■ **What is needed**
Show, in full, every line of the items below that contains the word "periodismo".

■ **Item positions**

"""

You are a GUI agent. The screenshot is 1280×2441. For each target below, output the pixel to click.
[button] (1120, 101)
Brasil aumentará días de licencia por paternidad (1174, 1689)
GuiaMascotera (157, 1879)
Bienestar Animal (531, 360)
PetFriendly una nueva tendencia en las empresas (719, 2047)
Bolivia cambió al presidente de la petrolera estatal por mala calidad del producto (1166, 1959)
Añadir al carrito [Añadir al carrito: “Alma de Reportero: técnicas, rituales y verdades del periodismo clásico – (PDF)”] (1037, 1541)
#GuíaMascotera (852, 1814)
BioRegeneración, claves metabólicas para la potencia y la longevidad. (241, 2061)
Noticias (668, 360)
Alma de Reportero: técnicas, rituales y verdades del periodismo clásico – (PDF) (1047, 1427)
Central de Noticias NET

"""

■ **Solution for this exercise**
Añadir al carrito [Añadir al carrito: “Alma de Reportero: técnicas, rituales y verdades del periodismo clásico – (PDF)”] (1037, 1541)
Alma de Reportero: técnicas, rituales y verdades del periodismo clásico – (PDF) (1047, 1427)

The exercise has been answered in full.